=== Text shown ===
# # # #

The Role of Vascular Biomarkers in Outcomes of Patients with Kidney Disease.

BACKGROUND

Vascular biomarkers may explain the link between acute kidney injury (AKI) and poor long-term outcomes such as cardiovascular disease (CVD). Vessel injury is exceedingly common in AKI and contributes to the development of kidney fibrosis and CVD. As prominent determinants of vessel stability in the body, angiopoietins and other prominent vascular biomarkers may explain this biological link.

SUMMARY

Angiopoietin-1 (Angpt-1) promotes vessel stability by decreasing inflammation, apoptosis, and vessel permeability. By contrast, angiopoietin-2 (Angpt-2) blocks the binding of Angpt-1 to its receptor and thus contributes to vessel instability and permeability. Based on our findings, higher levels of Angpt-1 relative to Angpt-2 were strongly associated with less risk of kidney disease progression, heart failure, and death in hospitalized patients with AKI. In chronic kidney disease patients, it has been shown that endothelial damage in glomerular vasculature triggers Angpt-2 secretion, leading to poor outcomes such as CVD and mortality. Furthermore, in kidney transplant recipients, Angpt-2 levels significantly decrease after transplantation suggesting that transplantation may reduce Angpt-2 levels and decrease rates of poor outcomes. Other vascular health pathways - such as vascular endothelial growth factor and placental growth factor - were associated with improved rates of survival after cardiac surgery in participants with and without AKI.

# # # #

=== What you need to do ===
a – In the text on vascular biomarkers in kidney disease, how does angiopoietin-2 contribute to vessel instability and permeability?
b – Extend the text on vascular biomarkers in kidney disease from the point where it stops.

=== Supplied entries ===
# # # #

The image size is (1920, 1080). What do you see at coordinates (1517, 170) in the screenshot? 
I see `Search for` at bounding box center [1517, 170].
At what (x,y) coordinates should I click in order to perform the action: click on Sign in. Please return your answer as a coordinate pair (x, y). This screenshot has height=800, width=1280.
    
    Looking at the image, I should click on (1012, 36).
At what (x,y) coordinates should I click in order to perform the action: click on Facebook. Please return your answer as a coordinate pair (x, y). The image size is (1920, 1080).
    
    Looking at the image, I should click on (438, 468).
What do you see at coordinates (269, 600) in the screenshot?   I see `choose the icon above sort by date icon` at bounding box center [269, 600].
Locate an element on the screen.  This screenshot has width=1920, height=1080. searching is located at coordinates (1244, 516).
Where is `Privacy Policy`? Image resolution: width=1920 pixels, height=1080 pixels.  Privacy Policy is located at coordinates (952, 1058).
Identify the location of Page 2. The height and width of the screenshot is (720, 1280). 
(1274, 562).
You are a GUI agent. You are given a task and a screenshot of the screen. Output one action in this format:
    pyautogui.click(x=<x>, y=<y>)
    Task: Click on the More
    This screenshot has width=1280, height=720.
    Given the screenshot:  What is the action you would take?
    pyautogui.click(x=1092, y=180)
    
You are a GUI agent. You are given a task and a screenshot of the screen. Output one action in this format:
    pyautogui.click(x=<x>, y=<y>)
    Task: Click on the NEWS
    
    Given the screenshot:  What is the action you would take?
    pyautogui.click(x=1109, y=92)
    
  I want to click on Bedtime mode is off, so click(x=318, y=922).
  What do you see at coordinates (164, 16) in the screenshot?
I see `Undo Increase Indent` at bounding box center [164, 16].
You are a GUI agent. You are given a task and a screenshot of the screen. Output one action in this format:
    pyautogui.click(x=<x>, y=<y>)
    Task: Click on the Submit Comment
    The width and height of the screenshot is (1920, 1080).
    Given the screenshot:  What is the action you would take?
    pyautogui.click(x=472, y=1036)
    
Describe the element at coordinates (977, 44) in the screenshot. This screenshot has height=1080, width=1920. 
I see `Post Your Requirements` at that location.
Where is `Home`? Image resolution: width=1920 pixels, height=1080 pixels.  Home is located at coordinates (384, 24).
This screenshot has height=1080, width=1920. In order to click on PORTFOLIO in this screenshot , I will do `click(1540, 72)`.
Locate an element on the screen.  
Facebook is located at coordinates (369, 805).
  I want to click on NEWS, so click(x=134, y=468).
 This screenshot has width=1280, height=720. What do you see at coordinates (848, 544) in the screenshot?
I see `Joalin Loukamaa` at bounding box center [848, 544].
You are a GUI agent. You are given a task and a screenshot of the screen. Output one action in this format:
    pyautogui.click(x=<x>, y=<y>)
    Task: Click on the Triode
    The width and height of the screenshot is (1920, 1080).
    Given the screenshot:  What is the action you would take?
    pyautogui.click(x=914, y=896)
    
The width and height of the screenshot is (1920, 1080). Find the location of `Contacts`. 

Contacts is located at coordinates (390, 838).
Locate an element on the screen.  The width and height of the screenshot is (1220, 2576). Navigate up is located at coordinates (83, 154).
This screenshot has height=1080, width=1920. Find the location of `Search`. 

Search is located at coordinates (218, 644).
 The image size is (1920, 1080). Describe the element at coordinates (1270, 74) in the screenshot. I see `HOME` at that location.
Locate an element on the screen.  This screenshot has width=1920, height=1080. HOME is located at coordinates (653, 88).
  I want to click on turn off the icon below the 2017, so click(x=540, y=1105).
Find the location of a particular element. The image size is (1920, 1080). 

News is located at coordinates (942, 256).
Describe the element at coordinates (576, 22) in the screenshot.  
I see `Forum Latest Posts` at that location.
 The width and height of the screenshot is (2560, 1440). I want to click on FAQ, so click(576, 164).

# # # #

=== Numbered responses ===
a – It blocks the binding of angiopoietin-1 to its receptor.

b –
KEY MESSAGES

Vascular health biomarkers provide actionable pathways for clinical intervention in reducing CVD and mortality for AKI patients. There is great need for future research that focuses on developing robust prognostic vascular biomarker panels in order to help identify high-risk AKI survivors who may benefit from targeted follow-up and therapy, with the intention to prevent kidney and cardiac complications.